Referring to FIG. 1, a circuit diagram 100 of a full duplex transmit/receive mode of a dual-polarized radiating element 102 with differential switches 106, 108 is shown. The operation of the circuit 100 may be more fully understood with reference to U.S. Pat. No. 9,537,558 which is incorporated by reference, specifically with respect to amplitude and phase manipulation. The dual-polarized radiating element 102 is connected to a quadrature transmit/receive switch 104 to switch between a receive channel and a transmit channel. When in a receive mode, a first differential switch 106 in the quadrature transmit/receive switch 104 electronically configures the dual-polarized radiating element 102 to receive signals in a first phase and a second phase one-hundred eighty degrees from the first phase; the first phase and second phase comprising an in-phase (“I”) component. Furthermore, a second differential switch 108 in the quadrature transmit/receive switch 104 electronically configures the dual-polarized radiating element 102 to receive signals in a third phase, ninety degrees from the first phase, and a fourth phase one-hundred eighty degrees from the third phase; the third phase and fourth phase comprising a quadrature (“Q”) component. The dual-polarized radiating element 102 is thereby configured to receive ninety-degree phase shifted quadrature signals.

The received signals are amplified by one or more differential low-noise amplifiers 110A, 110B and by one or more variable gain amplifiers 112A, 112B. In at least one embodiment, a first low-noise amplifier 110A and a first variable gain amplifier 112A receive signals corresponding to the I component signals in the first phase and the second phase, while at the same time a second low-noise amplifier 110B and a second variable gain amplifier 112B receive Q component signals corresponding to the signals in the third phase and the fourth phase.

A quadrature vector modulator 114 receives the vector I component signals and Q component signals and outputs a composite differential phase shifted signal that is a controllable composite of the differential I and Q vector inputs. A full 360-degree precision phase control and precision gain control is enabled by the variable gain amplifiers 112A, 112B and quadrature vector modulator 114 as may be more fully understood with reference to U.S. Pat. No. 9,537,558. In at least one embodiment, the variable gain amplifiers 112A, 112B and quadrature vector modulator 114 comprise an amplitude and phase controller. In at least one embodiment, the two phase shifted signals maybe received by a differential driver/buffer 116 before being delivered to any signal processing circuitry. The variable gain amplifiers 112A, 112B may also apply a 180-degree phase shift, which enables the phase relationship of +I to −I and +Q to −Q or any combination of I/Q such as (+I, −Q), (−I,+Q), (+I,+Q), (−I,−Q).

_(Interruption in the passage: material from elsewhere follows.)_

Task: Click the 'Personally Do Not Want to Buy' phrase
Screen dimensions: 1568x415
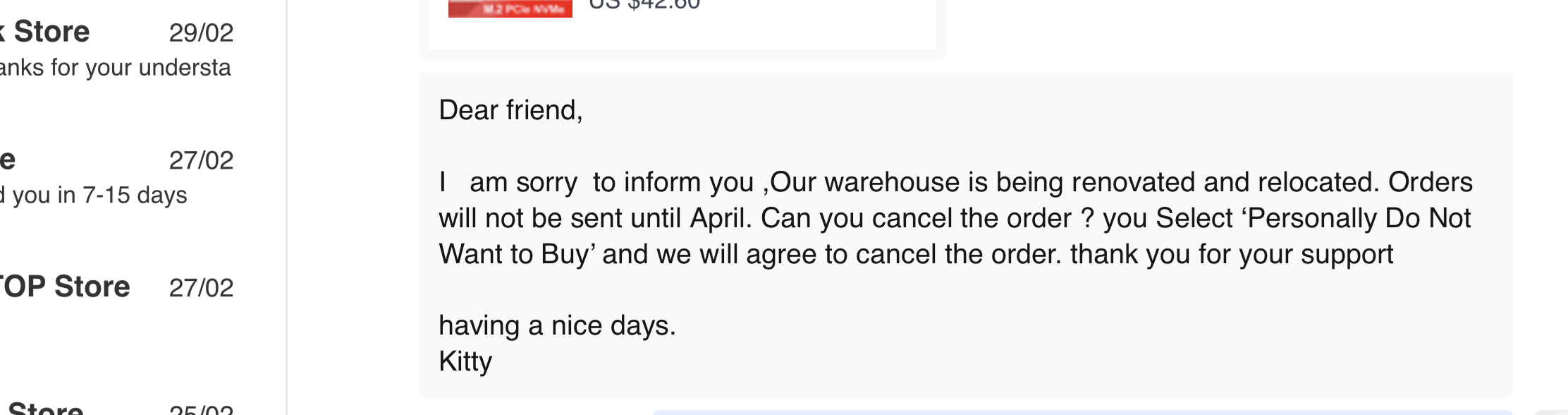Action: pyautogui.click(x=1358, y=218)
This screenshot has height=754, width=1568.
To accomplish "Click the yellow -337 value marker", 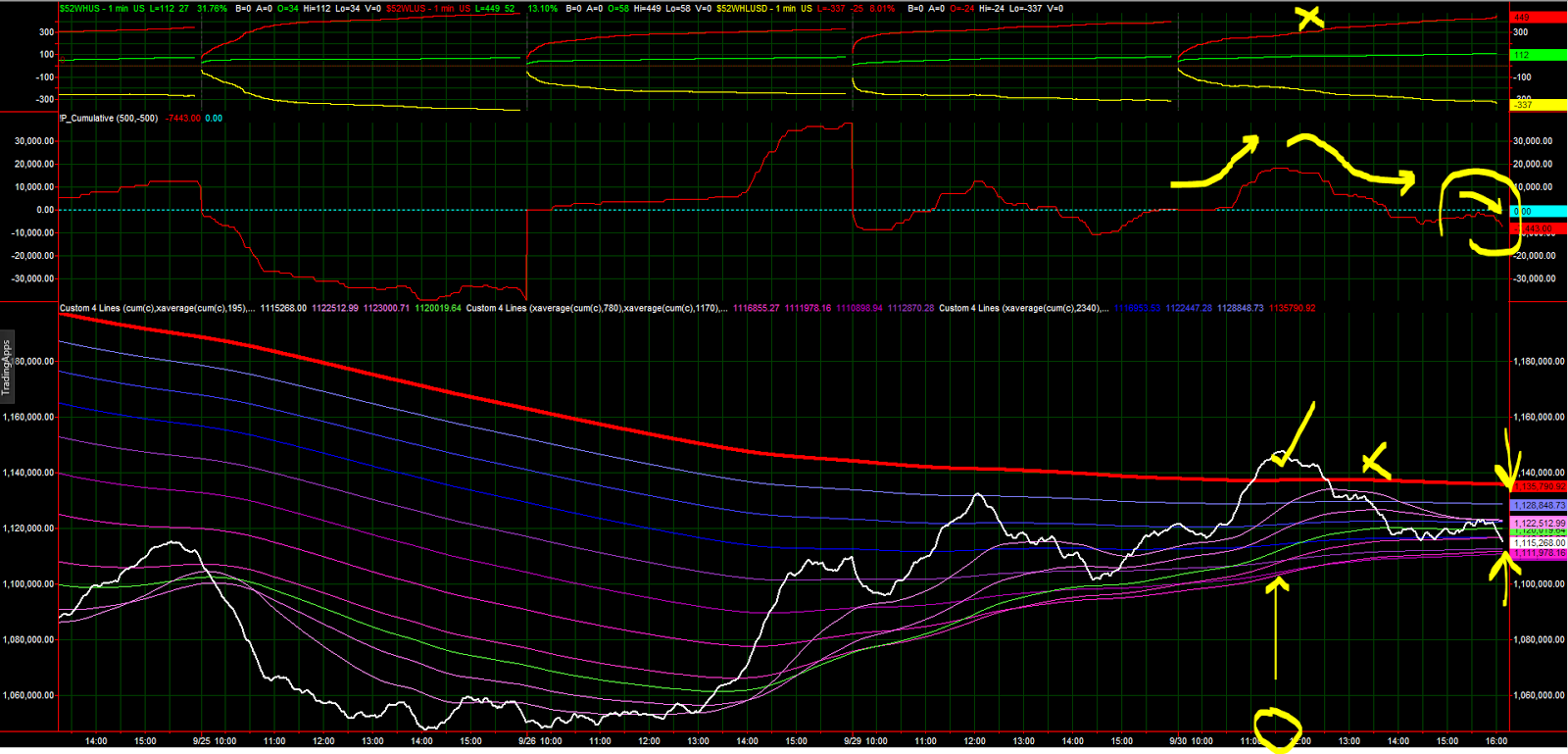I will tap(1537, 105).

When in a transmit mode, a quadrature splitter 124 receives one or more signals from processing circuitry, and potentially from a differential driver/buffer 126. The quadrature splitter 124 produces signals in a first phase and a second phase one-hundred eighty degrees from the first phase, and signals in a third phase, ninety degrees from the first phase, and a fourth phase one-hundred eighty degrees from the third phase. Variable gain amplifiers 122A, 122B, 122C, 122D receive the phase split signals and deliver amplified signals to one or more quadrature vector modulator 120A, 120B. Variable gain amplifiers 122A, 122B and a quadrature vector modulator 120A perform the same function as the variable gain amplifiers 112A, 112B and quadrature vector modulator 114 in the receive channel for an I vector component. Likewise, variable gain amplifiers 122C, 122D and a quadrature amplifier 120B perform the same function for a Q vector component. Each I and Q has full 360-degree and amplitude control for stimulating the radiating element 102.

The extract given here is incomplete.